Source: www.imba.com/sites/default/files/HR1349_IMBA-Testimony_12-6-17.pdf
I did on an comment board last week.
Asked him if had attacked any trail users lately, sadly he did not answer. :-)
I do both, and seems like if I take my jeep anywhere in the northwest, I can count on some subaru folks giving me the stink-eye... yet bikers can go build machine built badass trails, and it's "saving nature"...
The guys who made the wilderness act did so because they saw people getting lazy with cars, phones, and urban life and wanted to encourage folks to go out there, not drive through it. There was no mountain biking then, the stupid special interest clubs came in and made that mess... and with enough money, they win the battle and get what they want. mountain bike clubs? there was nothing like this back when they got banned.... the original intent of wilderness act was to make people go out and enjoy the mountains, not save it from being used.
Fine the shit out of people who abuse the land, let locals decide what might be best in their wilderness areas...

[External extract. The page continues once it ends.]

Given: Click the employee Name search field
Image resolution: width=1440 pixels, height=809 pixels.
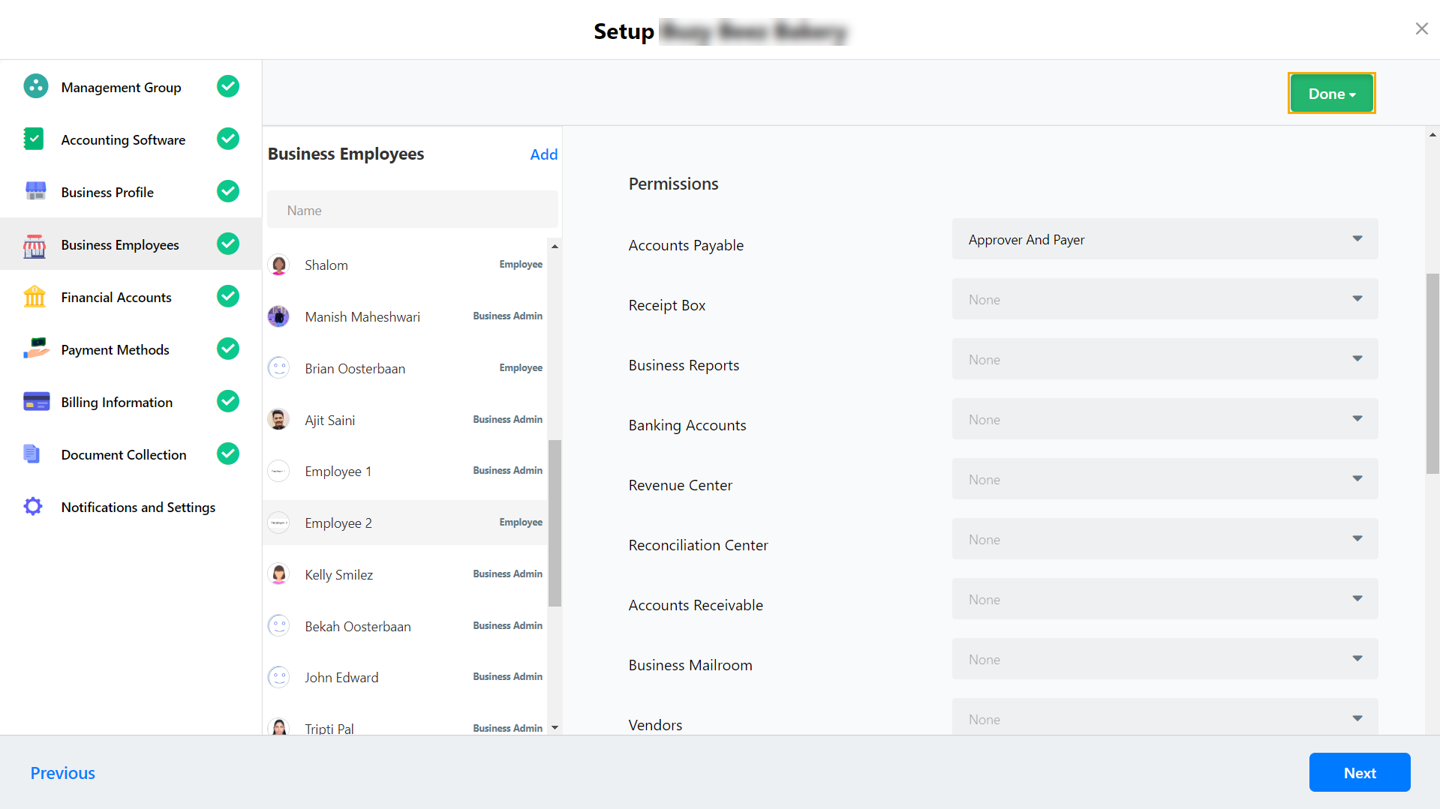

www.logicalfallacies.info/presumption/slippery-slope
His view is backwards, no doubt, but in large part that must have to do with his lack of exposure and experience to what real wilderness and backcountry experiences are like, be it on foot, horse or bike. I think it's akin to the fear that humans naturally have of others that are not like themselves. For some, that might be food and culture. Others it might be language or race. I'm not suggesting the promotion of all this is ok, however certainly there's room for little old us mountain bikers to work and fit in along (well us) hikers, mountain climbers, backcountry skiers with our mechanical randonee and telemark skis or snowshoes, backcountry horsemen and so on.
Ride on!
And why reverting Obama’s land grab that everyone in Utah opposed is a bad thing?